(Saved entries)
* * * * *

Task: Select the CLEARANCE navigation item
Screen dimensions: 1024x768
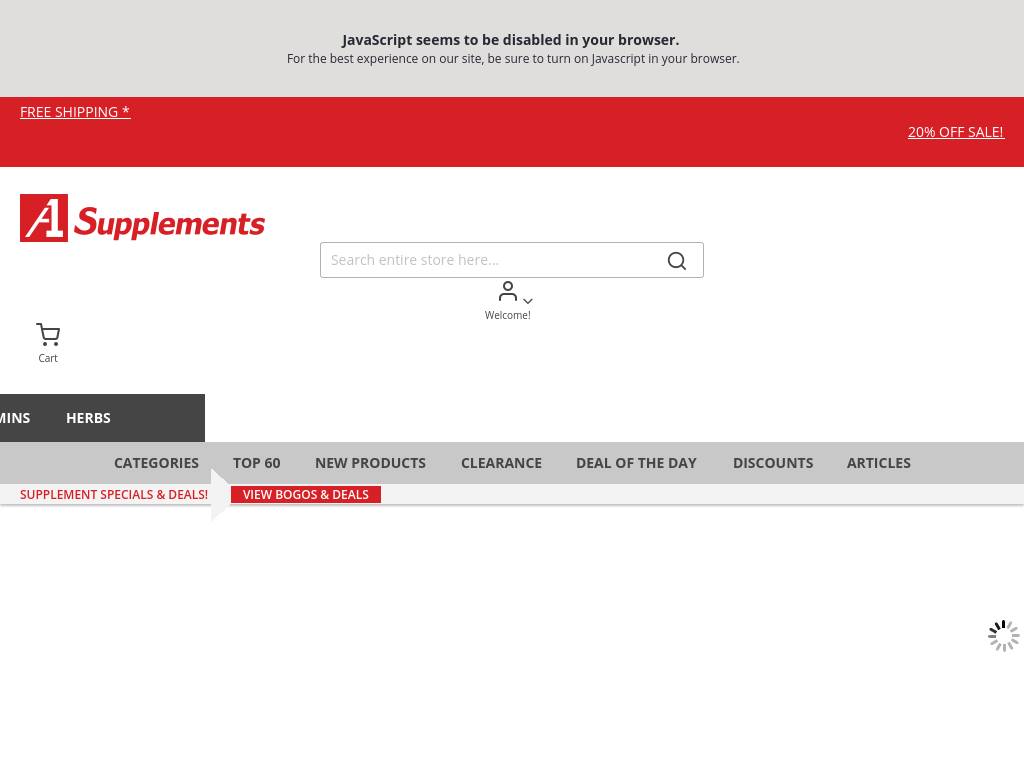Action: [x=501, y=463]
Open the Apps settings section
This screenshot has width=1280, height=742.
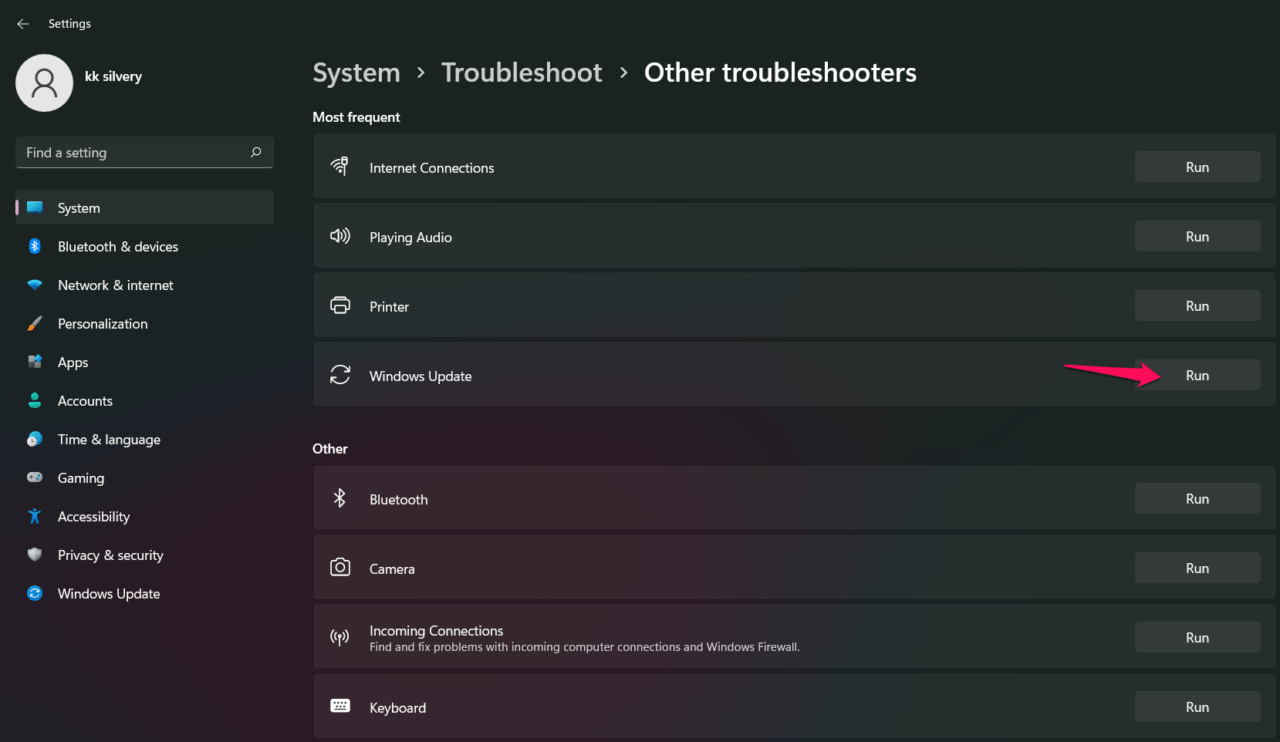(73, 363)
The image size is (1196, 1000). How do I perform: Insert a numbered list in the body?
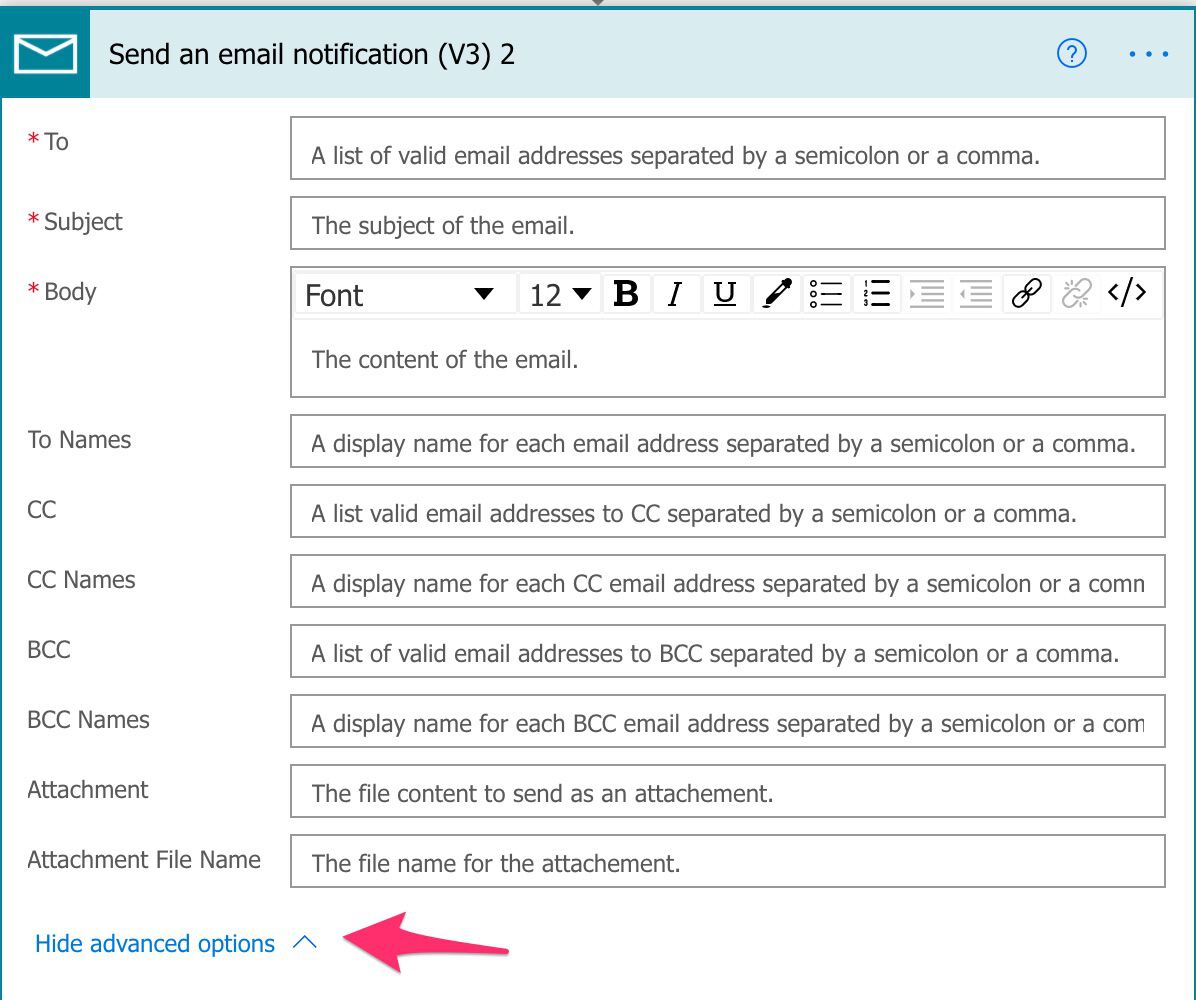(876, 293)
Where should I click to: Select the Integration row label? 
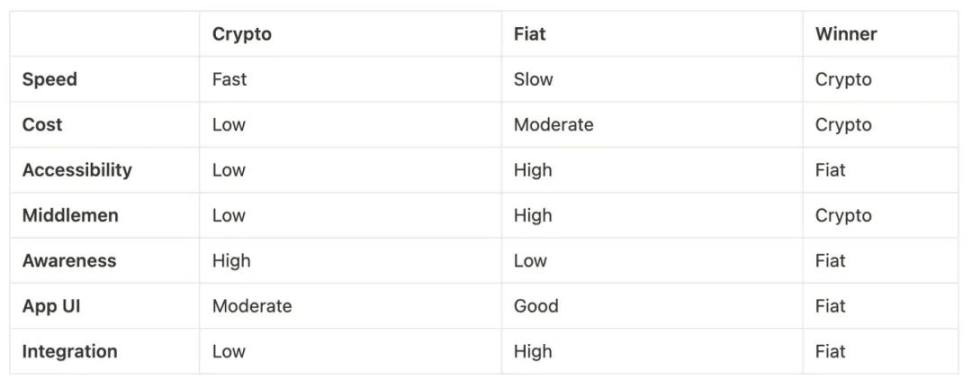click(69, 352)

* * * * *

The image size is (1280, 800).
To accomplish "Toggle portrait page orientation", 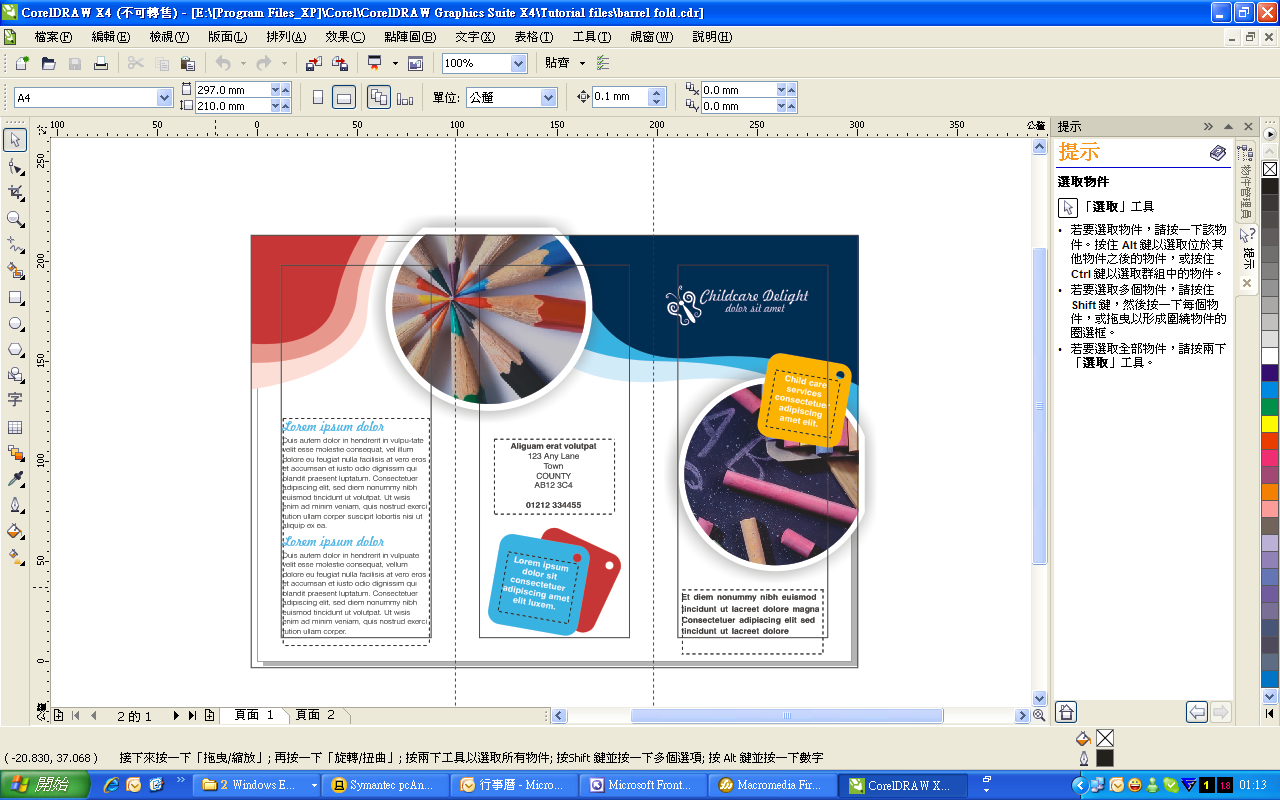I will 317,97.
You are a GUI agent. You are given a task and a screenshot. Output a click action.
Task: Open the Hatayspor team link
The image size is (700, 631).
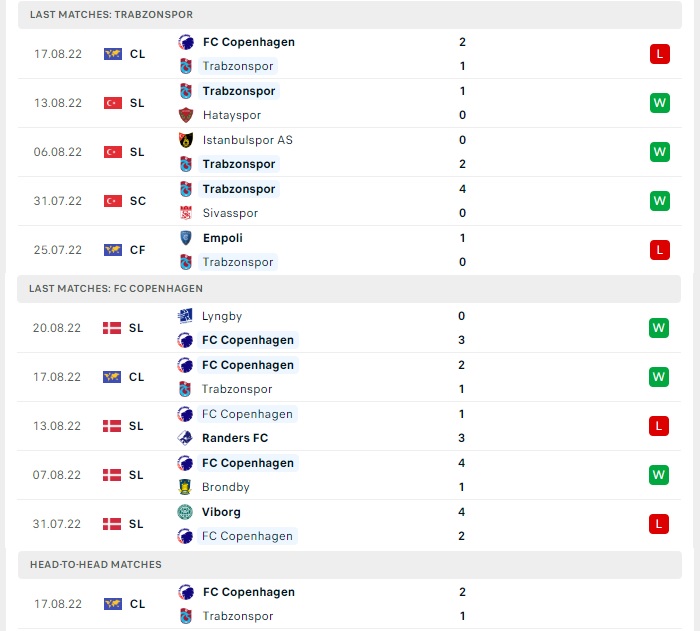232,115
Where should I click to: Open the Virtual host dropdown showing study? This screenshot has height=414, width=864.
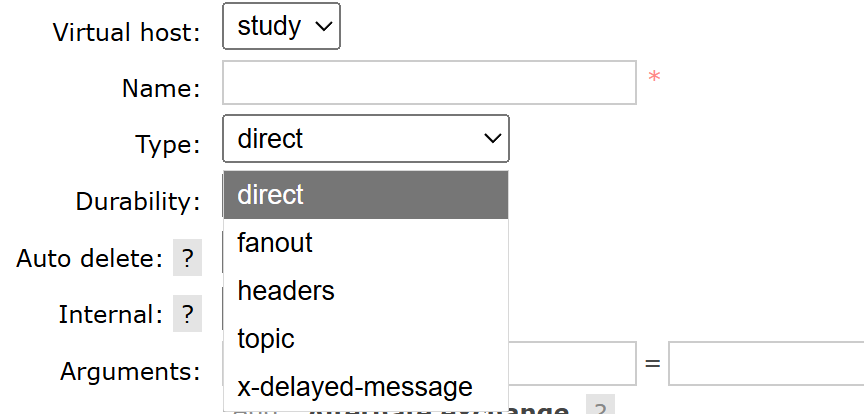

* * * * *

**What the task asks**.
Collect the lines of the data that carry the word "Open".

**Result of the task**.
Open the Apps settings section
Task: Open the Hatayspor team link
Where should I click to: Open the Virtual host dropdown showing study? This screenshot has height=414, width=864.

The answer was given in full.